• Goal 1
In the back-to-school essay, on which day of the week must the family be somewhere at 4 p.m. for gymnastics?

• Selected excerpt
Am I Really Trying to Grill S’mores from an Algebra Book Bonfire?

smores

The smells of Elmer’s Glue, pencil shavings, and over-tenured teachers are in the air. Target, Staples, and Walmart are vying to be the school supply headquarters. Pottery Barn Kids is out of 98% of their backpacks and lunch bags (trust me on this).

Aaaaaaand just like that, it’s back to school.

I am not ready.

Also, where the hell did summer go?

The school year seems to be starting earlier and earlier each year. I heard a rumor that next year classes will commence on July 6th. Like China.

I don’t know about you, but I am putting my foot down on this early school year. Even the full-time working parents are over it, and their kids need to go someplace. All day.

Back to School

At this young age (8), going back to school for my daughter means I am also going back to school. Her homework, means I have homework. By homework I mean yelling, “Sit down and do your homework!” Then making her erase all her misspelled words and start over. Then moping and crying a little. By me.

Going back to school means going back to activities we blew off most of the summer. Oh yeah, you take gymnastics. Now we have to be somewhere at 4 p.m. every Wednesday. Oh, piano is Monday? Wait, you have Girl Scouts on Monday. Well, maybe we can switch the day to Tuesday. No, that won’t work, you have Taekwondo on Tuesday. Eff it.

Going back to school means spending money. A lot of money. All on stuff I don’t get to keep. For the amount of money spent on random school carnival wear and apparatus, magazine drives, teacher gifts (okay, that’s a good one), school lunch fund, random school promotional materials, social clubs, socks (we always need those), and just giving money to the school because aren’t we nice – I could go to Fiji and stay at a resort. Okay, not Fiji, but maybe Austin for the weekend. With a new pair of pants.

• Recorded information
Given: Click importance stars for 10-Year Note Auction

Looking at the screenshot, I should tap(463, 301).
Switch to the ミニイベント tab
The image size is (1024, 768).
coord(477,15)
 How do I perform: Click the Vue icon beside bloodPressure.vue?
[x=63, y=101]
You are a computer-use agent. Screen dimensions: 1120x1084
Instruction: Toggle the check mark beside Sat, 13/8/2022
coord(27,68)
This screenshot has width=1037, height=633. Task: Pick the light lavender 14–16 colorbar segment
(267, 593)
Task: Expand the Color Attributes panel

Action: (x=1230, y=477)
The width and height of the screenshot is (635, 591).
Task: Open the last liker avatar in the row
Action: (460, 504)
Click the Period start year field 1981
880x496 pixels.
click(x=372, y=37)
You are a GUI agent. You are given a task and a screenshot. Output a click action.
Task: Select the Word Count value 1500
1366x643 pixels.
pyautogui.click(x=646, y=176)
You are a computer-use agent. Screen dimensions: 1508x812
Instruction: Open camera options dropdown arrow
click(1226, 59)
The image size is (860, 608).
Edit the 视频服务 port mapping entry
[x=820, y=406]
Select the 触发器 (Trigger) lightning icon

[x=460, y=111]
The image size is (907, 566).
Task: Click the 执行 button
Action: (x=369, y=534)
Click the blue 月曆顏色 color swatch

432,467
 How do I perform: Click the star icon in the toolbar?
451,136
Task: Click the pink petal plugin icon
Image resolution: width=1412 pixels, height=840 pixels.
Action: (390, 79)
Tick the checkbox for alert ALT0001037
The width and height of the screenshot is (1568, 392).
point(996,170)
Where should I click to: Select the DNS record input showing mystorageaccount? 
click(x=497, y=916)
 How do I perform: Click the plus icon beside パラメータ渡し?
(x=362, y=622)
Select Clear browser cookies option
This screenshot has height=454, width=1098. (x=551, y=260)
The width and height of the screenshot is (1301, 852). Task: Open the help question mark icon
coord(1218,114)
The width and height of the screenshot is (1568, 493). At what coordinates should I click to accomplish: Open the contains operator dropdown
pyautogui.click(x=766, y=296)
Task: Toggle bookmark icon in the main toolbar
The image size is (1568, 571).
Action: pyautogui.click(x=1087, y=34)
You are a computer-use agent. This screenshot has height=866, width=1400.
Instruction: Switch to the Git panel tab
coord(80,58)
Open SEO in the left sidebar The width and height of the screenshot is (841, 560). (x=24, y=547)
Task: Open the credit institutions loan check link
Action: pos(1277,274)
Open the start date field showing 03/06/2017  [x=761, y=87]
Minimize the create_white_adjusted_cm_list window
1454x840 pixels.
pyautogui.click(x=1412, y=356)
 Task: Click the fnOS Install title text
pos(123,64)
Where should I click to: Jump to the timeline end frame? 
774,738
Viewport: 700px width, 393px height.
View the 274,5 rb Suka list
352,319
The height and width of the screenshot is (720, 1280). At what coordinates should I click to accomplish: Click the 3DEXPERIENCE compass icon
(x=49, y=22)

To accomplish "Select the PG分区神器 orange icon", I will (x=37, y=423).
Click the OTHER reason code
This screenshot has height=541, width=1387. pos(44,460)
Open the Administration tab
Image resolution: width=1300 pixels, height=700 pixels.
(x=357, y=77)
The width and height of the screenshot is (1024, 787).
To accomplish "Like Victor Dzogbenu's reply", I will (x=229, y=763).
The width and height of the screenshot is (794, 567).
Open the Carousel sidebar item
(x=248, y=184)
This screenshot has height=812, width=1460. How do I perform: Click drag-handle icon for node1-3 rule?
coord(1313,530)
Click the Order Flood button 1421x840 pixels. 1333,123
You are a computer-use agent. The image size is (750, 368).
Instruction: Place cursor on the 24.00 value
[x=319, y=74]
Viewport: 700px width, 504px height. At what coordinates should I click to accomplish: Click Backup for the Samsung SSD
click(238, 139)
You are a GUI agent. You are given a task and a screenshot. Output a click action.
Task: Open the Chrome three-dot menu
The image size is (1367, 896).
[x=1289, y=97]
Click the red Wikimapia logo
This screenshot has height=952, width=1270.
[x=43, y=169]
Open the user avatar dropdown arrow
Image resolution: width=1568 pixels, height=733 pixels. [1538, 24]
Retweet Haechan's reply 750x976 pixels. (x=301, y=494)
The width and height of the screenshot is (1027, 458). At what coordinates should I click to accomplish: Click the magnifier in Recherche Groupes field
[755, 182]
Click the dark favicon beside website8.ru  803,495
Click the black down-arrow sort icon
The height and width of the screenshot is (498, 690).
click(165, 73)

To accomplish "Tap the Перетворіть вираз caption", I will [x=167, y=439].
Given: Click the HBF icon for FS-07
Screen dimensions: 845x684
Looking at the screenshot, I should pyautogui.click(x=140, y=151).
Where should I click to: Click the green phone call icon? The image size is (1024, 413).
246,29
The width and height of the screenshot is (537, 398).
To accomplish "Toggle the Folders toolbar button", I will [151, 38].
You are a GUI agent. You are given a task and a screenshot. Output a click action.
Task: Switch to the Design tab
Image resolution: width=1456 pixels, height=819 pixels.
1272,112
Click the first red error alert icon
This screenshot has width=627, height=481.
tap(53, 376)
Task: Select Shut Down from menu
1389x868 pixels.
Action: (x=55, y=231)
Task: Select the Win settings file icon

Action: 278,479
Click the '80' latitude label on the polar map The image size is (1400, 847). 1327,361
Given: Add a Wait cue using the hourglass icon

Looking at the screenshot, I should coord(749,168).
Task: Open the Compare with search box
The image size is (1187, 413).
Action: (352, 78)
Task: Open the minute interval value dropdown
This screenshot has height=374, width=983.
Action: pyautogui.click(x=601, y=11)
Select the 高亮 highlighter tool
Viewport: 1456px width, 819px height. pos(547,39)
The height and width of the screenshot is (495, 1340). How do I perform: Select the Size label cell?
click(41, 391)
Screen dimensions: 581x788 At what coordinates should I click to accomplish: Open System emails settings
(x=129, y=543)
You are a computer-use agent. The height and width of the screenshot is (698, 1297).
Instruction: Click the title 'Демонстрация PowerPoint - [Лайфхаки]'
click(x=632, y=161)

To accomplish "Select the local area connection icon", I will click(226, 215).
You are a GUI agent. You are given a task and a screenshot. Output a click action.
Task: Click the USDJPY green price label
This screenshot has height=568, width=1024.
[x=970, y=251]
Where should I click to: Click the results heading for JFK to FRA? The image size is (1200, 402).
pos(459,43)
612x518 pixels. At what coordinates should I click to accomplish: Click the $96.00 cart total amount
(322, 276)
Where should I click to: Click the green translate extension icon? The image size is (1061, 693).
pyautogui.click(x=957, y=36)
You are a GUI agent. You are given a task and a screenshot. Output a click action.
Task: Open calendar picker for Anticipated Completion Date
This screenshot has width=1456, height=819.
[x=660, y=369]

• Goal 2
Copy the entries word for word, starting at the first entry and ending with the line that contains "point(996,170)".

• Written answer 1
Wednesday.

• Written answer 2
Given: Click importance stars for 10-Year Note Auction

Looking at the screenshot, I should tap(463, 301).
Switch to the ミニイベント tab
The image size is (1024, 768).
coord(477,15)
 How do I perform: Click the Vue icon beside bloodPressure.vue?
[x=63, y=101]
You are a computer-use agent. Screen dimensions: 1120x1084
Instruction: Toggle the check mark beside Sat, 13/8/2022
coord(27,68)
This screenshot has width=1037, height=633. Task: Pick the light lavender 14–16 colorbar segment
(267, 593)
Task: Expand the Color Attributes panel

Action: (x=1230, y=477)
The width and height of the screenshot is (635, 591).
Task: Open the last liker avatar in the row
Action: (460, 504)
Click the Period start year field 1981
880x496 pixels.
click(x=372, y=37)
You are a GUI agent. You are given a task and a screenshot. Output a click action.
Task: Select the Word Count value 1500
1366x643 pixels.
pyautogui.click(x=646, y=176)
You are a computer-use agent. Screen dimensions: 1508x812
Instruction: Open camera options dropdown arrow
click(1226, 59)
The image size is (860, 608).
Edit the 视频服务 port mapping entry
[x=820, y=406]
Select the 触发器 (Trigger) lightning icon

[x=460, y=111]
The image size is (907, 566).
Task: Click the 执行 button
Action: (x=369, y=534)
Click the blue 月曆顏色 color swatch

432,467
 How do I perform: Click the star icon in the toolbar?
451,136
Task: Click the pink petal plugin icon
Image resolution: width=1412 pixels, height=840 pixels.
Action: (390, 79)
Tick the checkbox for alert ALT0001037
The width and height of the screenshot is (1568, 392).
point(996,170)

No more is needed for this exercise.